This work presents an innovative and structured teaching methodology for network traffic analysis using intelligent systems, adapting the CRISP-DM model to the field of cybersecurity. It is the result of extensive experience in supervising and authorizing more than a dozen Bachelor’s and Master’s theses in ICT-related degree programs, which has allowed the identification of common challenges faced by students and the design of a clear, effective framework to address them. The primary goal of this proposal is to provide a practical and replicable resource that supports the development of rigorous and technically sound academic projects, while fostering the acquisition of professional and transversal competencies highly valued in the labor market.
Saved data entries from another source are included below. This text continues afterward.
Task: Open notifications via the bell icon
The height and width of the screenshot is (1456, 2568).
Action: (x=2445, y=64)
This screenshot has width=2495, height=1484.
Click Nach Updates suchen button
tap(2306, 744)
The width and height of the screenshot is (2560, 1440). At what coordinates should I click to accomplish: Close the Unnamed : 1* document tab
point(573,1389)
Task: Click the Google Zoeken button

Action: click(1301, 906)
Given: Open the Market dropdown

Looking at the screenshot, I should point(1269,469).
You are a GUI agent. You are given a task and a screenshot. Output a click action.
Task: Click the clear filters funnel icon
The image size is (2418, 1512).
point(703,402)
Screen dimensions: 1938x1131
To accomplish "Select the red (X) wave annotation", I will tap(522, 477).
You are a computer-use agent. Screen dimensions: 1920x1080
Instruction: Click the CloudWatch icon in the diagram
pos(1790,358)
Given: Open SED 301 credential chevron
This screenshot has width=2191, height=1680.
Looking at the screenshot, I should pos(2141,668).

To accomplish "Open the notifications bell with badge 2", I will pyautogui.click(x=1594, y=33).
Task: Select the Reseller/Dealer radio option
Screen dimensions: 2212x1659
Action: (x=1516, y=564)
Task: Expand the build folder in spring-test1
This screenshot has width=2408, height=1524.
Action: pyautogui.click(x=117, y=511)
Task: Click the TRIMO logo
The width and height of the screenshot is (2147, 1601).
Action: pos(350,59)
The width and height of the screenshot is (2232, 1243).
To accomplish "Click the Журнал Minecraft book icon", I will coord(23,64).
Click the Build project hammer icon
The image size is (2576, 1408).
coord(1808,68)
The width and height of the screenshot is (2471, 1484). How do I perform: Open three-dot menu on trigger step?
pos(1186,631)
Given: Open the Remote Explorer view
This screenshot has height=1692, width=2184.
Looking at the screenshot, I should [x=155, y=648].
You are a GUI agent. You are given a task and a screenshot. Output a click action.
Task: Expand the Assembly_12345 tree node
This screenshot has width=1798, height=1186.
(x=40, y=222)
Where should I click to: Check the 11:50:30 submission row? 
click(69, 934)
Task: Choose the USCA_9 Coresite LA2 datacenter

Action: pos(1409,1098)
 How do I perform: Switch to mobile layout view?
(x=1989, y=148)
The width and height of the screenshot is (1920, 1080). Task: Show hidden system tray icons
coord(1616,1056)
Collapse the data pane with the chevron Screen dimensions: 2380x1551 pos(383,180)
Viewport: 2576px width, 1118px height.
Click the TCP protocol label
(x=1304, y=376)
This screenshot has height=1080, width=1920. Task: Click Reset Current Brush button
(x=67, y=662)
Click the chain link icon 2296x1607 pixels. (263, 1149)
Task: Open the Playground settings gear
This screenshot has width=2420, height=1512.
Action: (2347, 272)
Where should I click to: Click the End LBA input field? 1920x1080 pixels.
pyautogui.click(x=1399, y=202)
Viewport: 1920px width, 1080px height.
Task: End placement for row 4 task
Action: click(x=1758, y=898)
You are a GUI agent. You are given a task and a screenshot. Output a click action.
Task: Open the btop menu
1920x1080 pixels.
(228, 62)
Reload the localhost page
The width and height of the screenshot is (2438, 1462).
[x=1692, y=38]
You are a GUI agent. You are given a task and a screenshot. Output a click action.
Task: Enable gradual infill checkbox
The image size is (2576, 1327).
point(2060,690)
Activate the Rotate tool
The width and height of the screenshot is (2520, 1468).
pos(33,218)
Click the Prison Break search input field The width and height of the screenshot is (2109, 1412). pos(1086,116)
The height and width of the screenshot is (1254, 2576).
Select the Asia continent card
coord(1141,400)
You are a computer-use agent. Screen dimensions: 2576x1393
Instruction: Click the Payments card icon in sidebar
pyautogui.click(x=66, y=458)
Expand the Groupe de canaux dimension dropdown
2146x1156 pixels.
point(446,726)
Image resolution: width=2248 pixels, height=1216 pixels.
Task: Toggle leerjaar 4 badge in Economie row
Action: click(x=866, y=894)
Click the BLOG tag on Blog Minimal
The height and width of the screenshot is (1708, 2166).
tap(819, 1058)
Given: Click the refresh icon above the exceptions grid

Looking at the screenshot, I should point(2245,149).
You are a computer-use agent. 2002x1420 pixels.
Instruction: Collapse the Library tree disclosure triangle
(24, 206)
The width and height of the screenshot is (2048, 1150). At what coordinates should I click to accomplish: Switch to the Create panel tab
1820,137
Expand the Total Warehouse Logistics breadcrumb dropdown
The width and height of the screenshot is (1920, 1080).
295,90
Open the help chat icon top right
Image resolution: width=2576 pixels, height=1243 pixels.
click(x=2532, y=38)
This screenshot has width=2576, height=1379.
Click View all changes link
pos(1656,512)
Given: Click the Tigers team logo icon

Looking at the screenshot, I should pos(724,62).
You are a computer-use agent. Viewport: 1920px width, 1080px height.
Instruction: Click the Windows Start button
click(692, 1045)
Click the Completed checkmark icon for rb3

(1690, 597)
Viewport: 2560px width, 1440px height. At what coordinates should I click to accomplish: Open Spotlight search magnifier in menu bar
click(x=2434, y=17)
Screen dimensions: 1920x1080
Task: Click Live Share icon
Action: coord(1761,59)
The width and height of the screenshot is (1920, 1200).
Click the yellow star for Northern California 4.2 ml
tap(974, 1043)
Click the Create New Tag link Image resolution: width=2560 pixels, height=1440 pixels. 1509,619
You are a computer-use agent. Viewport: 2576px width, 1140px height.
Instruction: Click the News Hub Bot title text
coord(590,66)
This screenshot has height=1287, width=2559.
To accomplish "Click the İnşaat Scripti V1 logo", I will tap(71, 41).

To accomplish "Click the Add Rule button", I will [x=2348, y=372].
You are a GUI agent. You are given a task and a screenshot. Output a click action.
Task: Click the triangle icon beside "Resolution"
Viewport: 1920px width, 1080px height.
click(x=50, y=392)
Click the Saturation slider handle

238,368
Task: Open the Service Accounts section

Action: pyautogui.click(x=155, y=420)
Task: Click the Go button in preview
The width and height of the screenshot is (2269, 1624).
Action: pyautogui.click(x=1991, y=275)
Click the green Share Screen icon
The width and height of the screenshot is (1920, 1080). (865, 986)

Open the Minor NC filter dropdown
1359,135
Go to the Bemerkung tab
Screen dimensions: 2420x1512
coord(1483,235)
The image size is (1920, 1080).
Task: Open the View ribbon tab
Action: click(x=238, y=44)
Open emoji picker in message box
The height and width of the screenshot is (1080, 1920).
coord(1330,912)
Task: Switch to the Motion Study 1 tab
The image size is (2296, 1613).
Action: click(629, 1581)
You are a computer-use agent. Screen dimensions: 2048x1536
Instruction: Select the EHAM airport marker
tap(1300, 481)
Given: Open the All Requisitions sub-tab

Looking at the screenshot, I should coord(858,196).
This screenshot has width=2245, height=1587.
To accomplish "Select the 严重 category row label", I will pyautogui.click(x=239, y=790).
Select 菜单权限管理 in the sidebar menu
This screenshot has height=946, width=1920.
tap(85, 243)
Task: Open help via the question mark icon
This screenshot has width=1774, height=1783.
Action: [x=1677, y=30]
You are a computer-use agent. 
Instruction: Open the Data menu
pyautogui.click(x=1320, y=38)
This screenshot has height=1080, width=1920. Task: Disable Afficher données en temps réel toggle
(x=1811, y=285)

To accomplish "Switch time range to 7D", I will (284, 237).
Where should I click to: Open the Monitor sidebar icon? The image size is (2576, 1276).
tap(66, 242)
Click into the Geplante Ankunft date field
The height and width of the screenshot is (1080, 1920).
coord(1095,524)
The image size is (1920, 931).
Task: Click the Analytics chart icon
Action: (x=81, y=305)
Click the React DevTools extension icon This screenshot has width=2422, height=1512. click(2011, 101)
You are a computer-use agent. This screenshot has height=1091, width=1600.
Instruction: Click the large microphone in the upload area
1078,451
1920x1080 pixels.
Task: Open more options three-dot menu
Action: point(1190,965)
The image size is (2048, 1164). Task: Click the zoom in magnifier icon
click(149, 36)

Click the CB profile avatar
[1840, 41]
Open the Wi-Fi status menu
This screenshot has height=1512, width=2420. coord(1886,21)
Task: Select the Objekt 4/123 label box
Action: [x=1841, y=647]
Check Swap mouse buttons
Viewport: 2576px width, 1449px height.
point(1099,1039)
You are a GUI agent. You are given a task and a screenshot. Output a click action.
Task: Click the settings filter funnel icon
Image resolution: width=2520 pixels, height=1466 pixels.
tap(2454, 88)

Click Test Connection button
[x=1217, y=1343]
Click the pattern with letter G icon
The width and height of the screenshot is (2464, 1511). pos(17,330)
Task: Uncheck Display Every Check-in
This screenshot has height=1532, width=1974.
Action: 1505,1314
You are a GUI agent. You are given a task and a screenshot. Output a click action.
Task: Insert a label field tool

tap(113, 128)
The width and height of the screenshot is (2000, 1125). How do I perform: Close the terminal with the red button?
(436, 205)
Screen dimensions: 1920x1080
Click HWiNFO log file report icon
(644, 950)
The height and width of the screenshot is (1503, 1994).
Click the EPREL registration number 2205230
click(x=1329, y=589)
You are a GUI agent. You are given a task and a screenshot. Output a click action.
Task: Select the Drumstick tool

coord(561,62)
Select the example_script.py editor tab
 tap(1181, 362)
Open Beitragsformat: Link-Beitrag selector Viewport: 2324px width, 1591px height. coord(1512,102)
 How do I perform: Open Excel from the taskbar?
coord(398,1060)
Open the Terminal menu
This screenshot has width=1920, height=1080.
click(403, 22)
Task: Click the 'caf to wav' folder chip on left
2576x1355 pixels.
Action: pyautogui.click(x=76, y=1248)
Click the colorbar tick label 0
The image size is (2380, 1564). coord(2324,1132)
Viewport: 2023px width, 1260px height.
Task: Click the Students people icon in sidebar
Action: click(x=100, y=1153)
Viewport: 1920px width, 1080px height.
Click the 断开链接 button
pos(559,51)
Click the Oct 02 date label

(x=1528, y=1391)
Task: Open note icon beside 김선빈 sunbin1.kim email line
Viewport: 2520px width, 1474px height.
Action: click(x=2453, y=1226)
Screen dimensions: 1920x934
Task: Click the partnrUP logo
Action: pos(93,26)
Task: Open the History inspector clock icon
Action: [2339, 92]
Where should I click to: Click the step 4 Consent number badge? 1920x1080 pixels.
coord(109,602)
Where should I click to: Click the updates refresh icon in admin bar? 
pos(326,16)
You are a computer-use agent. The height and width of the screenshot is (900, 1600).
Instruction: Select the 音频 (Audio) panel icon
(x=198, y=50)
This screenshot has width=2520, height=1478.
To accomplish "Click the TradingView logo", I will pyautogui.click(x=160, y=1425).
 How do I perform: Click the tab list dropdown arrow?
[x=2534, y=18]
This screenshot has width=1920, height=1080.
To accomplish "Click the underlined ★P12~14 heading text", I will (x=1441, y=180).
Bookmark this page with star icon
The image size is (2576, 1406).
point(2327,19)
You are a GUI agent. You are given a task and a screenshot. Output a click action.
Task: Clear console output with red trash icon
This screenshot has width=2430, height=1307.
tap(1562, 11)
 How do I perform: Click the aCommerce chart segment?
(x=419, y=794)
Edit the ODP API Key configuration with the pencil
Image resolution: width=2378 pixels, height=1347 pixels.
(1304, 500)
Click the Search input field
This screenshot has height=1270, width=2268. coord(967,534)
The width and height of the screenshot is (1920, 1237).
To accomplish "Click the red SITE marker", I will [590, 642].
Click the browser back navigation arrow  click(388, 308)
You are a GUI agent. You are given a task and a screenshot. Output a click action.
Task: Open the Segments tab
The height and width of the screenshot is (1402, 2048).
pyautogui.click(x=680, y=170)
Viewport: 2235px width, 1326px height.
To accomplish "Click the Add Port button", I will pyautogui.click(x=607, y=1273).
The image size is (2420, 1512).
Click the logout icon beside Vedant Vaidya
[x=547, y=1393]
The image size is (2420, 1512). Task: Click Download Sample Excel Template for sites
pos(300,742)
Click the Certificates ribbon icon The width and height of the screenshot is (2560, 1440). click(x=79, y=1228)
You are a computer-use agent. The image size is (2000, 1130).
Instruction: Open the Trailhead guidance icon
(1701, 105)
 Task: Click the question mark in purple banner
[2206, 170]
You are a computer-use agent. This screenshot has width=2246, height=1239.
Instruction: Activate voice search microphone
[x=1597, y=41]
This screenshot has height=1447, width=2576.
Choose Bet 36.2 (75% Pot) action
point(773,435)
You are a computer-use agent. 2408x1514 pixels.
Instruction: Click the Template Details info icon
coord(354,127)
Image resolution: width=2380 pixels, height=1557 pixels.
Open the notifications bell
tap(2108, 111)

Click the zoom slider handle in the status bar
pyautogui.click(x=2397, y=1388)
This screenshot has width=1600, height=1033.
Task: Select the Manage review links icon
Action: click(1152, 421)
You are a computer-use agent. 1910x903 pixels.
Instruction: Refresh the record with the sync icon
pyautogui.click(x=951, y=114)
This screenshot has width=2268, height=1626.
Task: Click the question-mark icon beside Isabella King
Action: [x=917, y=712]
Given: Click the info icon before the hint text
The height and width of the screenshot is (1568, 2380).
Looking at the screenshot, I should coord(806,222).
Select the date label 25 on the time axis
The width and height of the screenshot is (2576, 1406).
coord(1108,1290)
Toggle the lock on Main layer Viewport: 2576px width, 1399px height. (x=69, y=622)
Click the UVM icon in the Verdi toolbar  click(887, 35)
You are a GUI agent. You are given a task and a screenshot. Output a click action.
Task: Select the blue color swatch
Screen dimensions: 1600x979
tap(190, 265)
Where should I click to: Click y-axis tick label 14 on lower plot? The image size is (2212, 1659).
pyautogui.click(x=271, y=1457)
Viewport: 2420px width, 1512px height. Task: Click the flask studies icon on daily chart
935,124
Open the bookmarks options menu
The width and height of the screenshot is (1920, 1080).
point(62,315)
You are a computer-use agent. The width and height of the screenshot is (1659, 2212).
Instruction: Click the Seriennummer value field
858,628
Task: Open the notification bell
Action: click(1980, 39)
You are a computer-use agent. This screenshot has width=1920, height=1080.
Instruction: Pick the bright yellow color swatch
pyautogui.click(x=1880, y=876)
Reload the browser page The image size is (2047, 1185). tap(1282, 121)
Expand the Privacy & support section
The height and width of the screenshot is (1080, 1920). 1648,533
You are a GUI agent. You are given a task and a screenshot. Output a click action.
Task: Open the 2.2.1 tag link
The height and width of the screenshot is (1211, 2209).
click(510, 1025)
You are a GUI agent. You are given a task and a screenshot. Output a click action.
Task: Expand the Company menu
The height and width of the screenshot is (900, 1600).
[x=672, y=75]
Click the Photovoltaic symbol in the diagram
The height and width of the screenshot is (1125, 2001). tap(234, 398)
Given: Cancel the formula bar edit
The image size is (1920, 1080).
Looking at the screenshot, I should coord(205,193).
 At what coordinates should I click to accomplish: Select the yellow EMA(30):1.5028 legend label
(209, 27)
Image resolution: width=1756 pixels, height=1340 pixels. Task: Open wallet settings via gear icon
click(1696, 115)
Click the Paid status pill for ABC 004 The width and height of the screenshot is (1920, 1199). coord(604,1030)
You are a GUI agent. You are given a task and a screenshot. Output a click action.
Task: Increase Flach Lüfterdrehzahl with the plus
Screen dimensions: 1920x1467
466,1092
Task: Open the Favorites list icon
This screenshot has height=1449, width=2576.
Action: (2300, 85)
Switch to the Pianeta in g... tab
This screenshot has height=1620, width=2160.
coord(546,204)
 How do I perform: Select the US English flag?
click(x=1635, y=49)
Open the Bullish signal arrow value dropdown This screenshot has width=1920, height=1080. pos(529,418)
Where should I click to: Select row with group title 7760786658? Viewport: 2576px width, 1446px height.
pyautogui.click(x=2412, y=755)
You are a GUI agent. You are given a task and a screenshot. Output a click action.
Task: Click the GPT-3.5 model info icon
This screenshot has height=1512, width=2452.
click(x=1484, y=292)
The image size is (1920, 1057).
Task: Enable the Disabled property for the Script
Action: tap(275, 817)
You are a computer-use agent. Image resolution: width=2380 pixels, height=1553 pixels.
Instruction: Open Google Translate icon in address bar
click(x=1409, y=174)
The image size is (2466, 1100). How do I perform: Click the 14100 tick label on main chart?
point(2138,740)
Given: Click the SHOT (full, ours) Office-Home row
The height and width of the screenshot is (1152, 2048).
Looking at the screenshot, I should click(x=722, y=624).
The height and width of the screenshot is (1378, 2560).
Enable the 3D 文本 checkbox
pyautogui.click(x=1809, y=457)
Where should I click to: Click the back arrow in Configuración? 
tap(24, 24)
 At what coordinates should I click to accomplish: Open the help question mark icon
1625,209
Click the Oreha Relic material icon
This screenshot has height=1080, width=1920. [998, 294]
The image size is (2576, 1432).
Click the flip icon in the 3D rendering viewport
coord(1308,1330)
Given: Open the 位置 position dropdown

From a pedagogical perspective, the main contribution of this proposal lies in the consolidation of a learning experience that integrates research-based teaching and project-based learning. The methodology guides students through the entire lifecycle of a data science project applied to network security, from the initial understanding of the problem and the collection of heterogeneous data sources —including packet captures, flow data, and system logs— to data preparation, modeling, evaluation, and the deployment of intelligent solutions. This comprehensive approach enhances critical thinking, problem-solving, and autonomous research skills, while also strengthening teamwork and scientific communication competencies.

In terms of teaching innovation, the methodology fosters reflective and evidence-based decision-making by systematizing the key tasks associated with each phase of the process. Students not only learn to apply advanced techniques —such as handling imbalanced datasets, using performance metrics beyond accuracy, or implementing state-of-the-art machine learning and deep learning models— but also to interpret and explain their results using tools like LIME and SHAP. This promotes a deeper understanding of the underlying mechanisms of artificial intelligence, as well as its ethical and operational implications, strengthening both technical expertise and critical awareness.

The educational benefits of this methodology are exemplified through a real-world case study, where the complete process is implemented, from detecting inconsistencies and transforming variables to training and validating models such as Random Forest and XGBoost. This applied dimension immerses students in an authentic research environment, bridging theoretical knowledge with real-world scenarios of network analysis and active cyber defense. Furthermore, it promotes autonomous and meaningful learning processes that prepare students for future academic and professional challenges, aligning the experience with the goals of educational innovation and lifelong learning.

Keywords: Educational methodology, competency-based learning, project-based teaching, data science education.